• Exercise task: Starting with the first line of the rows below and going on through the line that contains "point(350,169)", copy those lines word for word and nothing more.
— Start of Input for this task —
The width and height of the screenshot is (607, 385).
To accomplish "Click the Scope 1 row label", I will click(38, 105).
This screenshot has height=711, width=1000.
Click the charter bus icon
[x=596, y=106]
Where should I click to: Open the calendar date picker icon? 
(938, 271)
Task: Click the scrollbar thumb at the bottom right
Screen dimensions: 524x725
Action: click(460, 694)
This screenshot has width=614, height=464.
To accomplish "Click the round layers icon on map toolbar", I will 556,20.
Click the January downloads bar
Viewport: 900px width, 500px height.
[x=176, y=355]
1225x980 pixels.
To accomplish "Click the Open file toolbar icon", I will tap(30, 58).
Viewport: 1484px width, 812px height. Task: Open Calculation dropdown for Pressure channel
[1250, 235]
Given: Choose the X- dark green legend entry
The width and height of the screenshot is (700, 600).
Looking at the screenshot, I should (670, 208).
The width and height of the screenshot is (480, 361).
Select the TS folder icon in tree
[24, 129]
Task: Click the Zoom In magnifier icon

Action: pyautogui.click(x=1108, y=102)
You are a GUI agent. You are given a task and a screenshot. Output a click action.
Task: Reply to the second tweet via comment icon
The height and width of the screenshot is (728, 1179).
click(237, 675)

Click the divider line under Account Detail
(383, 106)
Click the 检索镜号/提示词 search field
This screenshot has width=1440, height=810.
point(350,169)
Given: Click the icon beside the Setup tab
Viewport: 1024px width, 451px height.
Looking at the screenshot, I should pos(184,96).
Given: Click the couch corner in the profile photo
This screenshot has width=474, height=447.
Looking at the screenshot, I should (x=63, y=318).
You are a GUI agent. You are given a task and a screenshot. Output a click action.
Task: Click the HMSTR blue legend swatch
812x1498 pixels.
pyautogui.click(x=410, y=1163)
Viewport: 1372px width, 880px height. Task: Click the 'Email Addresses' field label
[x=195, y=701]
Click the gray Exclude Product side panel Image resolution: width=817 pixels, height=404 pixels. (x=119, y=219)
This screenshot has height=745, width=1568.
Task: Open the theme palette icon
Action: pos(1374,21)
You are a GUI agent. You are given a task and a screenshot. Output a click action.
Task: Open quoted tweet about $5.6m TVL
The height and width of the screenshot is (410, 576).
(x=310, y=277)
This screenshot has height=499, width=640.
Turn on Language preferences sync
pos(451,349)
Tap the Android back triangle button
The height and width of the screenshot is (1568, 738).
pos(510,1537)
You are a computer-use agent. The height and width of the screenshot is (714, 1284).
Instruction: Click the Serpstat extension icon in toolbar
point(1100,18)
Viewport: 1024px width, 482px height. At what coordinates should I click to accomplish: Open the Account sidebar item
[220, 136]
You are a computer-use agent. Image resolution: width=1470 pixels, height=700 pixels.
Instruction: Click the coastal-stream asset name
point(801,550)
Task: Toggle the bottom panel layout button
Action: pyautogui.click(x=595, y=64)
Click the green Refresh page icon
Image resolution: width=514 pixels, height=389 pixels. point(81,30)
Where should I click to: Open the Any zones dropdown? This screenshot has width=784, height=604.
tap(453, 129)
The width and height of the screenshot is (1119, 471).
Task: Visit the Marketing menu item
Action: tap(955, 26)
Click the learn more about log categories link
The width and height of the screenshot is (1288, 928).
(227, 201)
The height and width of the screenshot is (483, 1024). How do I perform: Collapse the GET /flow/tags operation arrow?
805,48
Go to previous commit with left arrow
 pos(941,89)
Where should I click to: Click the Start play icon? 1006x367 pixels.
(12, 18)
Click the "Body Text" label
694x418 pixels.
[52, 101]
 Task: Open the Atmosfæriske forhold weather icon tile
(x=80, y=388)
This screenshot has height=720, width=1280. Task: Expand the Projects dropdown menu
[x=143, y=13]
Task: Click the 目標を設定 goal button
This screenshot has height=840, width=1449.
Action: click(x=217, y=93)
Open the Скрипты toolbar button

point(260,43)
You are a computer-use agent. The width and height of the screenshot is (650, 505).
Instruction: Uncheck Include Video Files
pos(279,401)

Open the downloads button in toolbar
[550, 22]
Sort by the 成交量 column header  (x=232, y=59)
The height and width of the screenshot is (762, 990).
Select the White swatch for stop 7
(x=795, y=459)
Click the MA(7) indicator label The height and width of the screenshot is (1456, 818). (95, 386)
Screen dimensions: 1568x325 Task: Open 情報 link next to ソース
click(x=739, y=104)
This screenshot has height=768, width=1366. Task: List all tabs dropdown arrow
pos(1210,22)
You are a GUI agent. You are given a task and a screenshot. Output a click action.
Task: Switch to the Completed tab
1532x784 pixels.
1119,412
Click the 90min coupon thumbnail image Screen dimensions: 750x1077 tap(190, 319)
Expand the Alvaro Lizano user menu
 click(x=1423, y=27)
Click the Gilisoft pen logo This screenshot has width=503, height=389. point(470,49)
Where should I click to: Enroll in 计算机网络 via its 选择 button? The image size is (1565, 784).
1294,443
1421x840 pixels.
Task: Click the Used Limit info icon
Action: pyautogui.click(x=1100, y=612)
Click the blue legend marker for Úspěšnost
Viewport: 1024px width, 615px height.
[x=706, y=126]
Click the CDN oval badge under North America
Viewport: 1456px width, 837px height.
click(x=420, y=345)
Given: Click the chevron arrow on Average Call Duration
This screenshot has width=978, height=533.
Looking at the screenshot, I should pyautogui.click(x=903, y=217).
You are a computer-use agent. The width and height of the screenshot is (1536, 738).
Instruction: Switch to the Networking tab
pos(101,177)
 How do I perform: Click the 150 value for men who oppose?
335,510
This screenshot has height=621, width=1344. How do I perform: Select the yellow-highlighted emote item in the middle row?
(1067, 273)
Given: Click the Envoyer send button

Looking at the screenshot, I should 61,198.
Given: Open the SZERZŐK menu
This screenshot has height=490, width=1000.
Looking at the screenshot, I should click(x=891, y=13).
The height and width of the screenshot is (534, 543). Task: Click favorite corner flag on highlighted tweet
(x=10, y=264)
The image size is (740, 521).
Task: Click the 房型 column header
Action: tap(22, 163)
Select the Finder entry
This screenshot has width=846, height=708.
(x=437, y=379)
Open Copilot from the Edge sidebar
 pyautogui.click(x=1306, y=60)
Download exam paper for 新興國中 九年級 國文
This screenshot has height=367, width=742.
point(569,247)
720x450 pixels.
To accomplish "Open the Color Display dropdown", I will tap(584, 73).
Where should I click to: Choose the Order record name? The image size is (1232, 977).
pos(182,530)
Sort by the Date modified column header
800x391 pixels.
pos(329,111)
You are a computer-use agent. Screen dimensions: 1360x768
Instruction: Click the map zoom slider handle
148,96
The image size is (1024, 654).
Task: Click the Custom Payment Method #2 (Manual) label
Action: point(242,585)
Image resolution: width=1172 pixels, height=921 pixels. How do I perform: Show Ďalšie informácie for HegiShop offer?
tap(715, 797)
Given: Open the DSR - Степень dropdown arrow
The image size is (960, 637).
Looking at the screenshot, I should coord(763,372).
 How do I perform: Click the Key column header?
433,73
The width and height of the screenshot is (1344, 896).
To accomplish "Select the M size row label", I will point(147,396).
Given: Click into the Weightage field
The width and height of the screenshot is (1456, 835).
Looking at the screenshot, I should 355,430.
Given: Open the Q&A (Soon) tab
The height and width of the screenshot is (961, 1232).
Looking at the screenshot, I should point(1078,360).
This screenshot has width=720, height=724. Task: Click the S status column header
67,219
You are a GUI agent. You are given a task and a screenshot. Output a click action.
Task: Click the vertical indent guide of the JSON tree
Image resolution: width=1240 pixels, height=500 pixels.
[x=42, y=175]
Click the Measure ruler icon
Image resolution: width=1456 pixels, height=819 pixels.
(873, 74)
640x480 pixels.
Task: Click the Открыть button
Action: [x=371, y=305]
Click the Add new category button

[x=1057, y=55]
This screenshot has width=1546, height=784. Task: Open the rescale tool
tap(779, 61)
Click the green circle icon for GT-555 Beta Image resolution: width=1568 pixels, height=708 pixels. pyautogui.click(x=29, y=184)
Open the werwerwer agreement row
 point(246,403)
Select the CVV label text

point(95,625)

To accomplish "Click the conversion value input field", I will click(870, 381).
— End of Input for this task —
• Full response:
The width and height of the screenshot is (607, 385).
To accomplish "Click the Scope 1 row label", I will click(38, 105).
This screenshot has height=711, width=1000.
Click the charter bus icon
[x=596, y=106]
Where should I click to: Open the calendar date picker icon? 
(938, 271)
Task: Click the scrollbar thumb at the bottom right
Screen dimensions: 524x725
Action: click(460, 694)
This screenshot has width=614, height=464.
To accomplish "Click the round layers icon on map toolbar", I will 556,20.
Click the January downloads bar
Viewport: 900px width, 500px height.
[x=176, y=355]
1225x980 pixels.
To accomplish "Click the Open file toolbar icon", I will tap(30, 58).
Viewport: 1484px width, 812px height. Task: Open Calculation dropdown for Pressure channel
[1250, 235]
Given: Choose the X- dark green legend entry
The width and height of the screenshot is (700, 600).
Looking at the screenshot, I should (670, 208).
The width and height of the screenshot is (480, 361).
Select the TS folder icon in tree
[24, 129]
Task: Click the Zoom In magnifier icon

Action: pyautogui.click(x=1108, y=102)
You are a GUI agent. You are given a task and a screenshot. Output a click action.
Task: Reply to the second tweet via comment icon
The height and width of the screenshot is (728, 1179).
click(237, 675)

Click the divider line under Account Detail
(383, 106)
Click the 检索镜号/提示词 search field
This screenshot has width=1440, height=810.
point(350,169)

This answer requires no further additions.